__Exercise prompt__: Reproduce the data below verbatim from the line containing "You are a GUI" through its final line, and produce nothing more.

::::

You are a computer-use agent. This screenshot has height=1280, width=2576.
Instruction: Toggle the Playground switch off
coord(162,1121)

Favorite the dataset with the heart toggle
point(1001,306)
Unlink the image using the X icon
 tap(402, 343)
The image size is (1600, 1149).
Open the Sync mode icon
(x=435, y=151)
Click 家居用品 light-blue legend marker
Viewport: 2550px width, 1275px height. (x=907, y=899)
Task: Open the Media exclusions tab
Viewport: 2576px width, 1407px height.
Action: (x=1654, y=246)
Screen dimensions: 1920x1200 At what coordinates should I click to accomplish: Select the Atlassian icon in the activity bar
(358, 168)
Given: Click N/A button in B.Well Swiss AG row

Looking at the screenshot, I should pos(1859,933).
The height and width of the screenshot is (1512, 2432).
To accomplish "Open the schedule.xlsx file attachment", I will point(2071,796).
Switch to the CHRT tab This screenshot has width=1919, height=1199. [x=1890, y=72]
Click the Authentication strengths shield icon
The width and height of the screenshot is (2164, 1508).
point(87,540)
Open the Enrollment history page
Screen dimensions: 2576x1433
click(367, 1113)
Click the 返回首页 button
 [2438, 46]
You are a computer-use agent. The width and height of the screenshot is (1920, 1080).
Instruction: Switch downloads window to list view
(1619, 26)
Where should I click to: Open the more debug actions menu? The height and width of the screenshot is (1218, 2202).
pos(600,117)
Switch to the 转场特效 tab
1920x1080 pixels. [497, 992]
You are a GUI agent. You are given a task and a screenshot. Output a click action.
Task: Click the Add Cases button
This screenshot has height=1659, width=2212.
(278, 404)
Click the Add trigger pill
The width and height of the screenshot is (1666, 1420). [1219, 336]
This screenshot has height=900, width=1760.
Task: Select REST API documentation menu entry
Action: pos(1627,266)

::::

__Task answer__:
You are a GUI agent. You are given a task and a screenshot. Output a click action.
Task: Click the Add Cases button
This screenshot has height=1659, width=2212.
(278, 404)
Click the Add trigger pill
The width and height of the screenshot is (1666, 1420). [1219, 336]
This screenshot has height=900, width=1760.
Task: Select REST API documentation menu entry
Action: pos(1627,266)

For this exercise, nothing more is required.